Workflow: Data Quality Assessment

Assess data quality, completeness, and validity using Exploratory Data Analysis (EDA) before migration or analytics projects.

Step 1-2: Run EDA

1. Select Tables

Focus on critical tables (Customers, Orders) or tables with known issues.

2. Configure

  • Sample Size: 10,000 rows
  • Correlation Analysis: Enabled
  • Advanced Stats: Enabled

Step 3: Review Metrics

Completeness Analysis

Review null percentages. Example: products.description has 45% nulls (Major Issue).

Uniqueness Analysis

Check for duplicates in ID columns and unique constraints.

Validity Analysis

Identify format issues (invalid emails), out-of-range values, and constraint violations.
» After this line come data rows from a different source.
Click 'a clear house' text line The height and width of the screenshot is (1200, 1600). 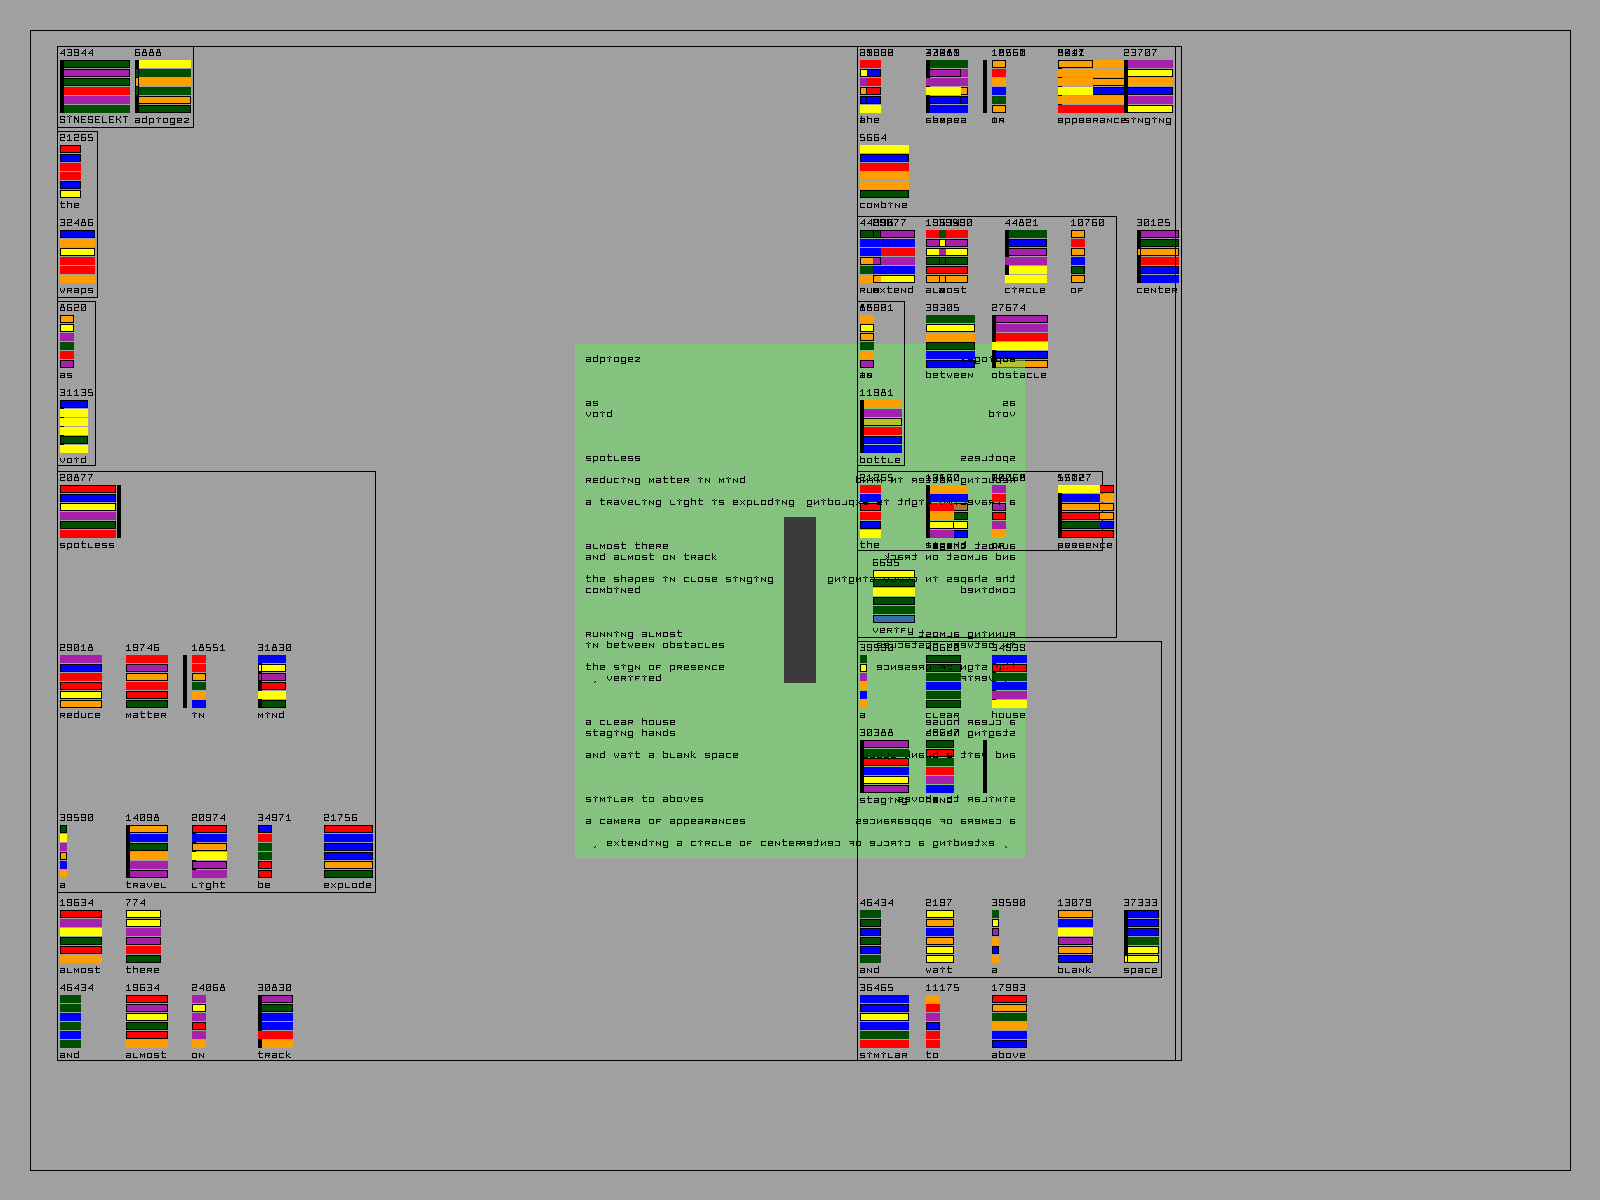[x=630, y=722]
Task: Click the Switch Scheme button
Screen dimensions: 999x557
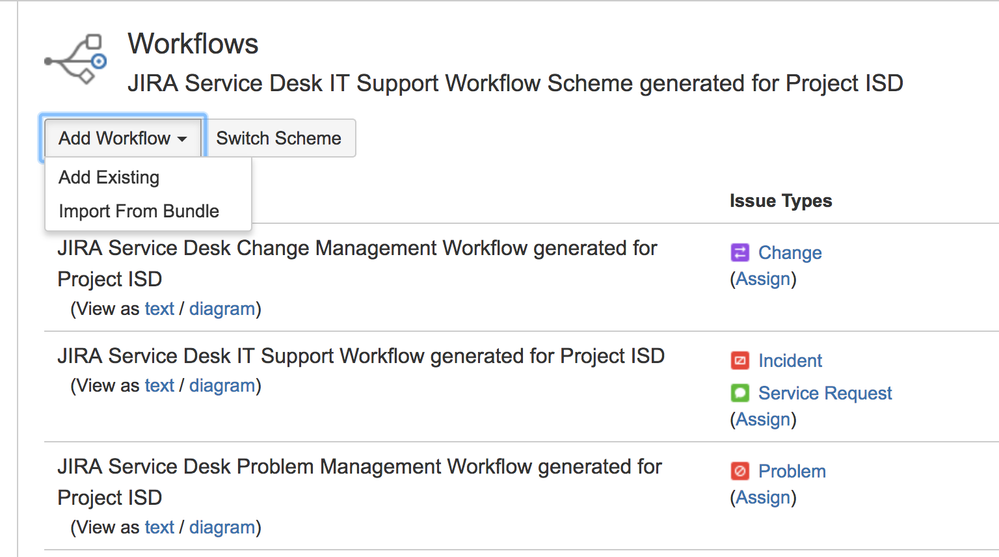Action: click(279, 138)
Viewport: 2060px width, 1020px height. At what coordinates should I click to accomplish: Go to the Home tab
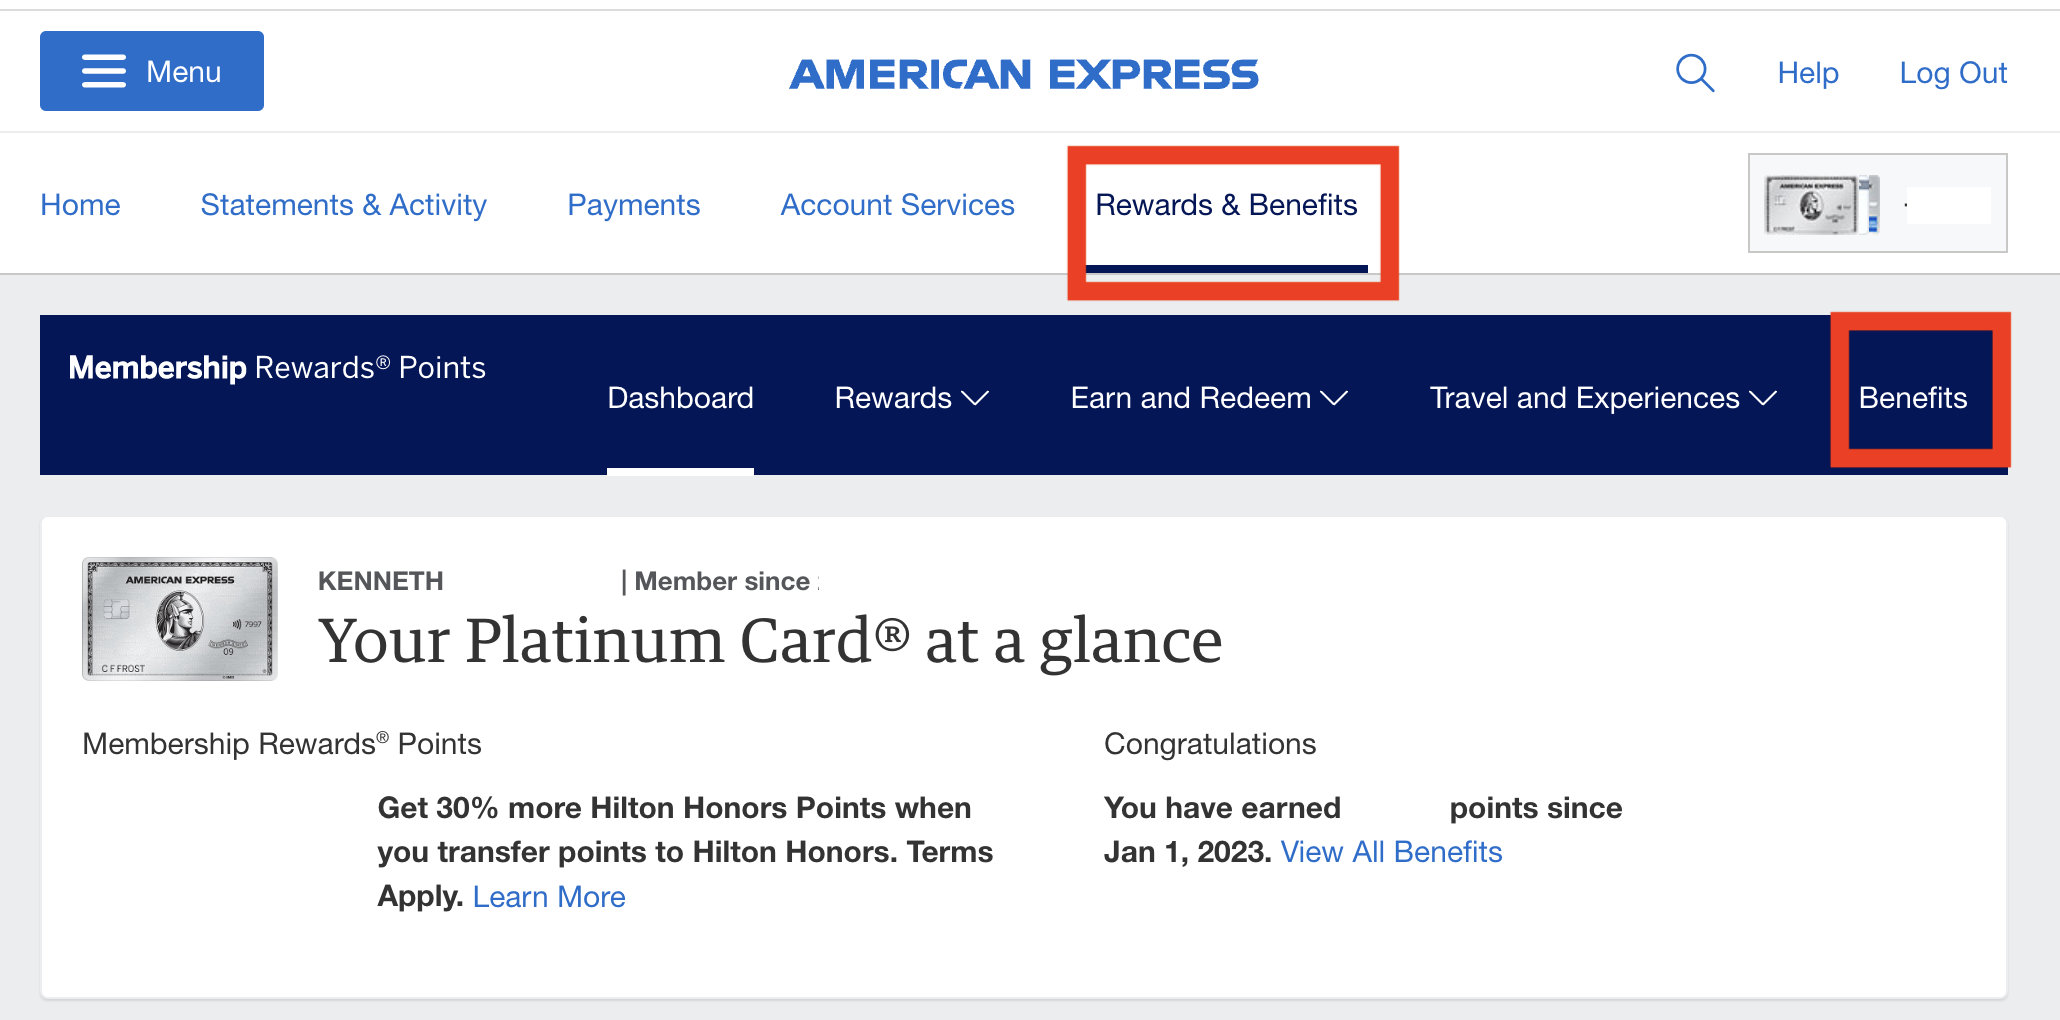(x=80, y=205)
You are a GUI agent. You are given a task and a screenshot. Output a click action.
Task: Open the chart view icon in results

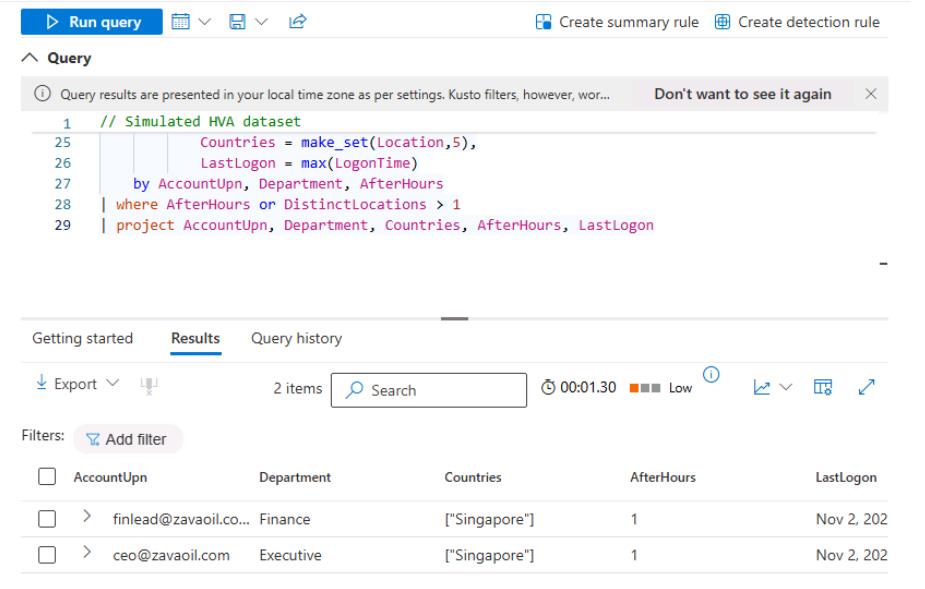point(761,385)
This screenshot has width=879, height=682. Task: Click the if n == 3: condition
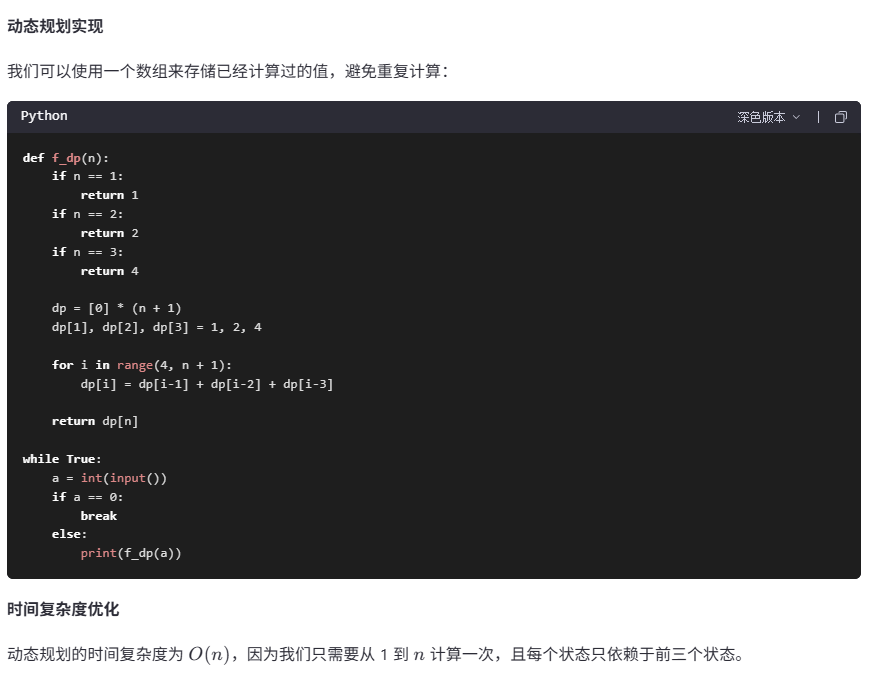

Step 4-5: Identify Issues & Action Plan

IssuePriorityActionOwner
Invalid emails in customers (PII)CriticalRun validation scriptData Eng
Missing values in shipping addressHighInvestigate sourceSupport
Duplicate User IDsCriticalDeduplicate recordsData Eng
Inconsistent date formatsMediumStandardize pipelineAnalytics

Step 6: Export EDA Report

Download & Share

Export the HTML report with visualizations. Share with stakeholders to track improvements over time.

Success Criteria

  • Data quality issues prioritized
  • Action plan created with owners
  • Baseline metrics captured